Sich selbst befriedigen
Von Diogenes of Sinope (404–323 v.u.Z.) wird erzählt, er habe sich in der Öffentlichkeit selbst befriedigt. Darauf angesprochen, soll er geklagt haben: „Wenn es nur so einfach wäre, den Hunger zu stillen, indem man sich den Bauch reibt …“
Man verlachte ihn. Aber er hatte Wesentliches erkannt.
Bei Männern ist die Ausschüttung des Sekrets von Prostata und Samenblasen ein Grundbedürfnis. Denn die Flüssigkeit wird immer wieder nach produziert und muss entleert werden. Ein Vorgang, der wesentlich komplexer ist als Wasserlassen. Man benötigt Finger, um sich zu befriedigen. Bei der Auslösung von Kontraktionen im weiblichen Becken ist es ähnlich.
Im Prinzip reichen Fantasie und körperliche Stimulation aus, um eine aufgestaute Spannung abzubauen und die Kaskade eines Orgasmus auszulösen. Dafür sind weder Partner:innen noch Partner erforderlich.

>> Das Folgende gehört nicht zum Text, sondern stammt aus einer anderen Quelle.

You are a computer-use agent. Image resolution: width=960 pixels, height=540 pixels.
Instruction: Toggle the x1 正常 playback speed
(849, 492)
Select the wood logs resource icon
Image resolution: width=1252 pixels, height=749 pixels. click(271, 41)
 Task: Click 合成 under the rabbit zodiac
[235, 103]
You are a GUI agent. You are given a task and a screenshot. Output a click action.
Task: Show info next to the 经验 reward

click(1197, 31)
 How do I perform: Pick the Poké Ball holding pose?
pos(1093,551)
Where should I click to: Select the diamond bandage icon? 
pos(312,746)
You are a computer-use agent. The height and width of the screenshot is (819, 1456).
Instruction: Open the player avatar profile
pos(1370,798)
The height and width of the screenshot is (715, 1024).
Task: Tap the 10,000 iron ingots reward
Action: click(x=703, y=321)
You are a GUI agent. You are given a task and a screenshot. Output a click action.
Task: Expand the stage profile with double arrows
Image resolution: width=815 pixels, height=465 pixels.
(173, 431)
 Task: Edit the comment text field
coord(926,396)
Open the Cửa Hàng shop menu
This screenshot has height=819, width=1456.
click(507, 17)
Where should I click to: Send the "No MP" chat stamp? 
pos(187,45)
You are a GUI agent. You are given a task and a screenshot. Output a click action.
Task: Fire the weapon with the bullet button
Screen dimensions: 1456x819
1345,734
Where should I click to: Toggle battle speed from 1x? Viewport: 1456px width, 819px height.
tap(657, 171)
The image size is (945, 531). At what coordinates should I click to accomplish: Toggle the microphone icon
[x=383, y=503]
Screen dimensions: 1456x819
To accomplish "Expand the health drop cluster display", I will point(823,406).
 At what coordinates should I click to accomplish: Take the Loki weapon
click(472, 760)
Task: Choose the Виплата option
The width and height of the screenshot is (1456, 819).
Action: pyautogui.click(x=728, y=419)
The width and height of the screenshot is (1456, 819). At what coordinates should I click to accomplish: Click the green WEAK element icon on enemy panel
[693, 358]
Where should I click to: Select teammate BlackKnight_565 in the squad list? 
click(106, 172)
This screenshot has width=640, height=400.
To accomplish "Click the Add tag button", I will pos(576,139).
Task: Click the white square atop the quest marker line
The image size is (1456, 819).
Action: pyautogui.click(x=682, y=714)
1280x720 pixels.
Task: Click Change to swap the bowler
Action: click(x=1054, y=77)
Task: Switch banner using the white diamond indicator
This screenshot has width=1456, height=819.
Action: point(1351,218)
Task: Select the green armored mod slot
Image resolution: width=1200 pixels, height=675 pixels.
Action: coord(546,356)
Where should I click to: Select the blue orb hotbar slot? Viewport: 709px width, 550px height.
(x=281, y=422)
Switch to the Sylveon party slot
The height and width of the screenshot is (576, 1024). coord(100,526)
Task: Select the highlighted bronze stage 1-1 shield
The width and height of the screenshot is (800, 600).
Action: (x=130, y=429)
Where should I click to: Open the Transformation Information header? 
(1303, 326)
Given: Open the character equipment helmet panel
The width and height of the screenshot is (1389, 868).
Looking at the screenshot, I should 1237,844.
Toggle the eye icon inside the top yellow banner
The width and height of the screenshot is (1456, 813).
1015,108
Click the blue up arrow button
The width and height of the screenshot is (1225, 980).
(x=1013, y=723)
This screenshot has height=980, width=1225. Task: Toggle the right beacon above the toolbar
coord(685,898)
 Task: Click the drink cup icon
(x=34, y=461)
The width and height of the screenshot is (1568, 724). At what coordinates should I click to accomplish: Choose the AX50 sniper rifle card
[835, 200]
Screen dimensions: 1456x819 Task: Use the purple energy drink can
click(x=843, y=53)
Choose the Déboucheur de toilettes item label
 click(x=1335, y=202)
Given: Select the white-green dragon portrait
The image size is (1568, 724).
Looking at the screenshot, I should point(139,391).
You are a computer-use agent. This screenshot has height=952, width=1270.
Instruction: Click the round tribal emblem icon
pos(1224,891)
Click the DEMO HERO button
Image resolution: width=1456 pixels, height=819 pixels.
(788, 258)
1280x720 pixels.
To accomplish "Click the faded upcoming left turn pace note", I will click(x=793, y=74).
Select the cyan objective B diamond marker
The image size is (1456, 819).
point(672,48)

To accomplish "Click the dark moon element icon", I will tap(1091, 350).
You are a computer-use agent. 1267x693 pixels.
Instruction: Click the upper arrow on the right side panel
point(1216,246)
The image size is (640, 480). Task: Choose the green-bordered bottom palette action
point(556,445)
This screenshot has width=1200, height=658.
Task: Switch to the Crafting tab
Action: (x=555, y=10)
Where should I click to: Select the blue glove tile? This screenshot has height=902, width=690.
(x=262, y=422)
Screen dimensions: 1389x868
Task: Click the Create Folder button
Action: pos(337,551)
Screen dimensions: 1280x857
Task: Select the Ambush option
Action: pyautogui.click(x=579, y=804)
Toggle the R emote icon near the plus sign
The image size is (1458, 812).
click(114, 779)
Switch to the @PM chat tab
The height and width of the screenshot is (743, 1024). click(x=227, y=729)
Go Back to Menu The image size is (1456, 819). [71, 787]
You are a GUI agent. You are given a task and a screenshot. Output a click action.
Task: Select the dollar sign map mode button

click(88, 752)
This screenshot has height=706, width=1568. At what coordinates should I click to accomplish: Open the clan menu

Wenn es aber so leicht ist, mit sich selbst (ohne Komplikationen) glücklich zu sein, warum verdammt man dann die Selbstbefriedigung? In fast allen Kulturen gilt sie bis heute als ein Tabu. Und oft wird sie zusätzlich durch Beschneidungen oder Verstümmelungen des Genitales erschwert.
Aus Sicht des Erhalts einer sozialen Gruppe scheint das für die meisten nötig zu sein. Denn die ersehnte Belohnung durch Sex soll zu großen Leistungen anspornen. Das Verlangen nach Befriedigung ist wichtiger als das Happy End. Mit sich selbst zufriedene Menschen werden für den Erhalt und den Nutzen der Gruppe als unproduktiv angesehen. Denn Sex mit sich selbst zeugt keine Kinder. Und wer keine Sehnsucht verspürt, den zieht es nicht unbedingt in die Gefahr, um anschließend im Bett als Held gefeiert zu werden.